Source material START

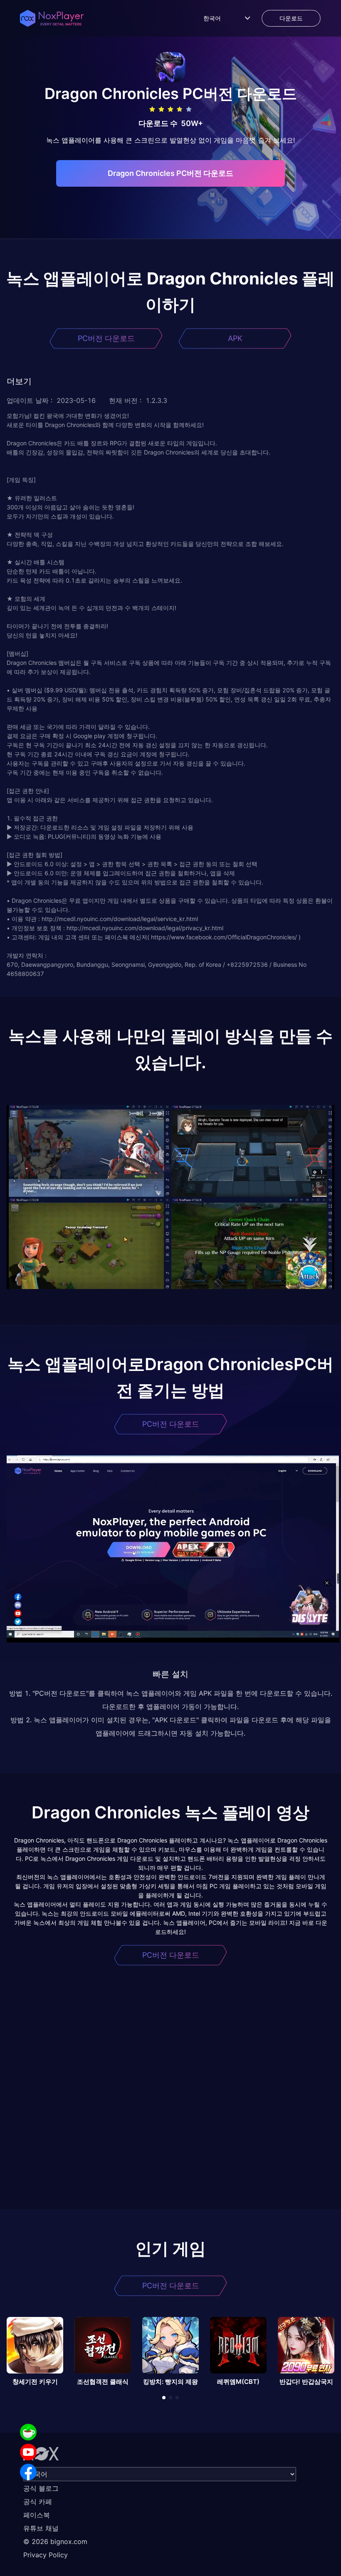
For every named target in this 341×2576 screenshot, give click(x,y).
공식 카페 (37, 2501)
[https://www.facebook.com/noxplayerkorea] (28, 2472)
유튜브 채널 (41, 2528)
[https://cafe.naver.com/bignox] (28, 2432)
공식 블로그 (41, 2488)
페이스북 (36, 2515)
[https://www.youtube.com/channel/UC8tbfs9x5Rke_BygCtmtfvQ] (28, 2452)
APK (235, 338)
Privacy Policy (45, 2555)
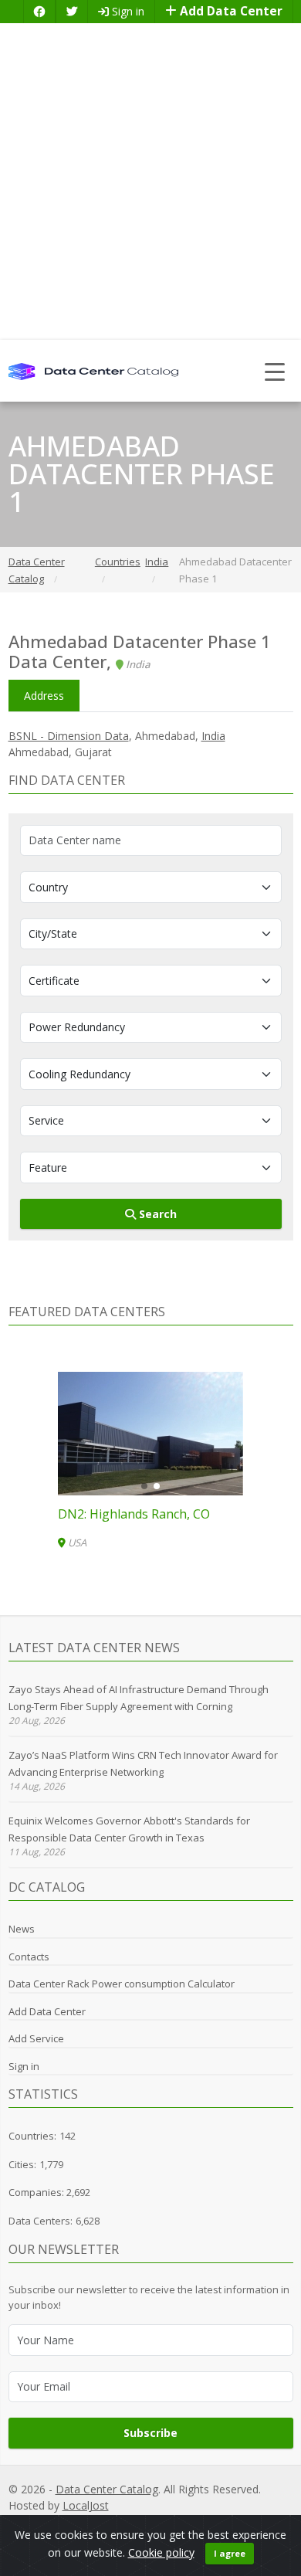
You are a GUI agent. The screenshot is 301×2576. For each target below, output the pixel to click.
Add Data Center (229, 11)
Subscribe (150, 2432)
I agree (229, 2553)
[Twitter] (71, 11)
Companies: (37, 2192)
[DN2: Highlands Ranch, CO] (150, 1433)
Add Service (36, 2038)
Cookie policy (161, 2552)
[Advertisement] (150, 181)
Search (156, 1214)
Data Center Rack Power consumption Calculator (121, 1984)
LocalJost (86, 2505)
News (21, 1929)
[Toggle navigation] (275, 371)
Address (44, 695)
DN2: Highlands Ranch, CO (134, 1513)
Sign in (126, 11)
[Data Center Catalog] (93, 370)
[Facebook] (39, 11)
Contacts (28, 1956)
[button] (144, 1486)
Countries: (32, 2136)
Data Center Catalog (107, 2489)
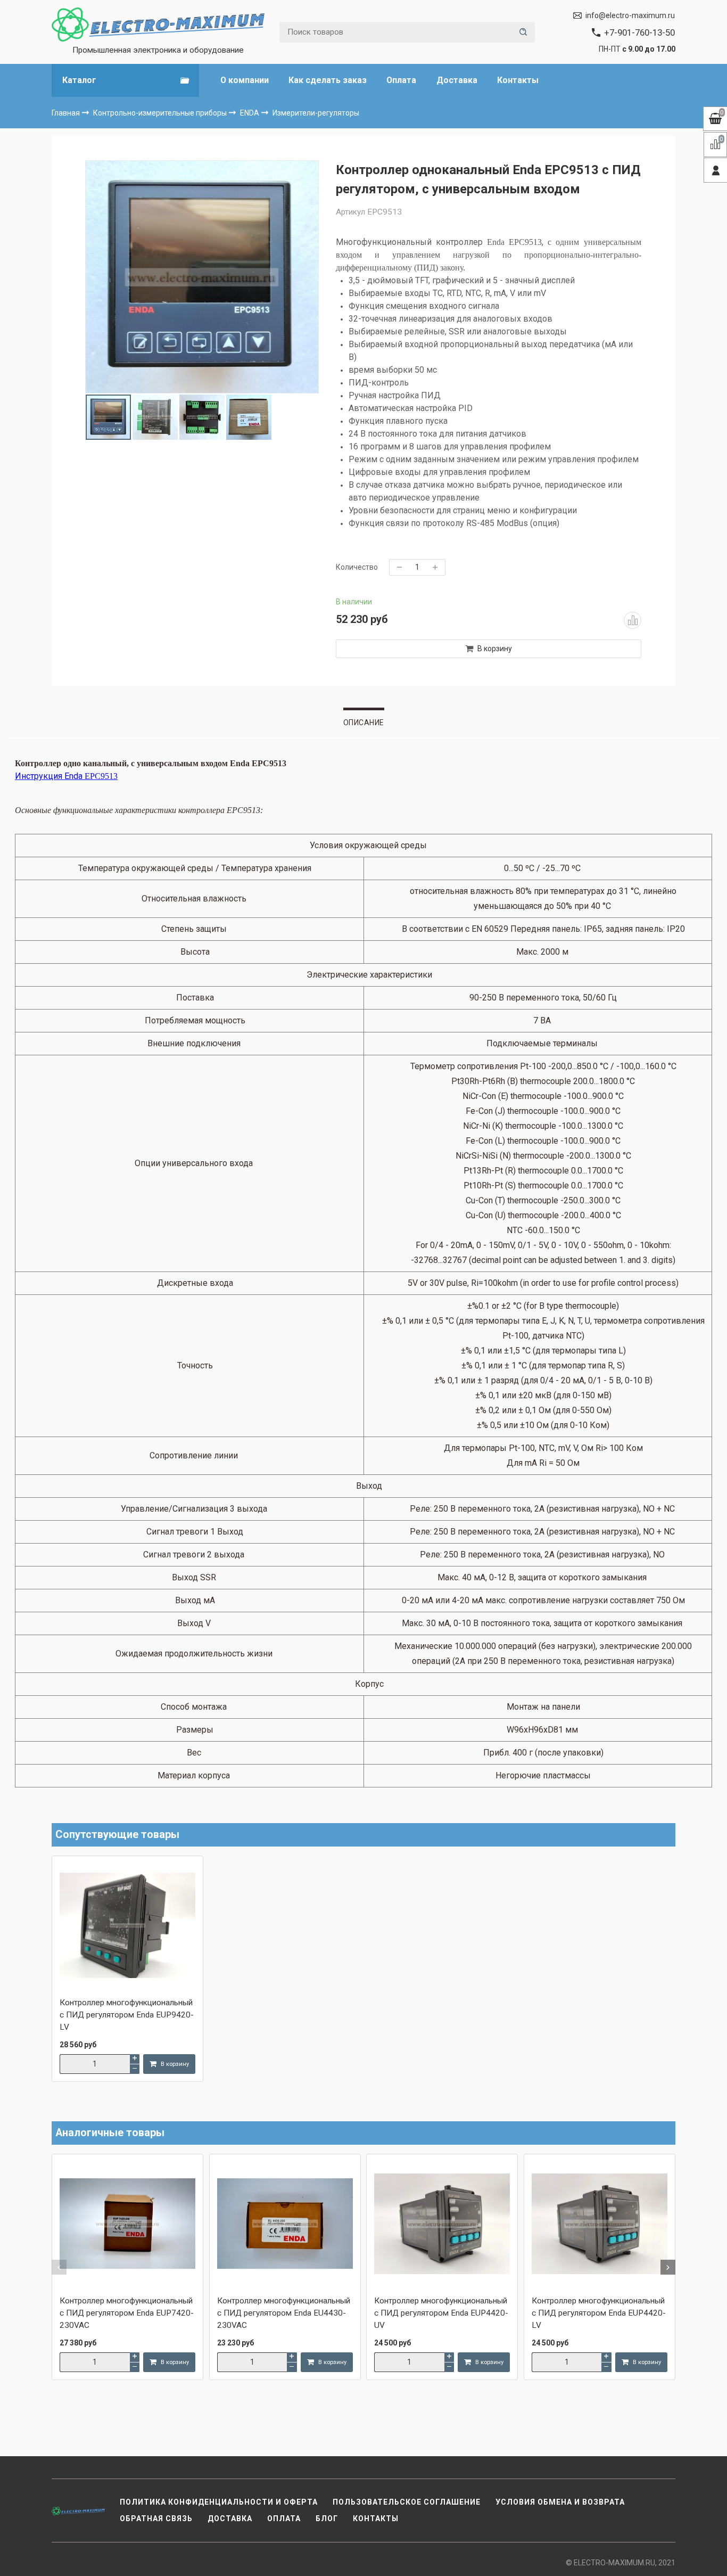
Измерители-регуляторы (315, 113)
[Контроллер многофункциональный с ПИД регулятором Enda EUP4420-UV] (442, 2224)
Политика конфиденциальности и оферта (219, 2502)
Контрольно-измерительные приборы (160, 113)
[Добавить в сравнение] (632, 620)
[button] (59, 2267)
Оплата (401, 80)
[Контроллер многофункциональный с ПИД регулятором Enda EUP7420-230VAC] (127, 2224)
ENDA (250, 113)
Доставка (456, 80)
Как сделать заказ (327, 80)
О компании (244, 80)
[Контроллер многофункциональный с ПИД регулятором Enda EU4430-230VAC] (285, 2224)
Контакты (518, 80)
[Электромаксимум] (158, 24)
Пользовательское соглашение (407, 2502)
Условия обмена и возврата (560, 2502)
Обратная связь (156, 2518)
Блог (327, 2518)
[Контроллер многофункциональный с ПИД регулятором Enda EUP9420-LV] (127, 1926)
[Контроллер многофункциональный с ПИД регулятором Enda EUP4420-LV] (599, 2224)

Source material END

Every line of the listing that holds "target" should be found and copied.

Finished task
For every named target in this 341×2576 screenshot, give click(x,y).
You are a GUI agent. The screenshot is 301×2576. For each target below, output the pixel to click.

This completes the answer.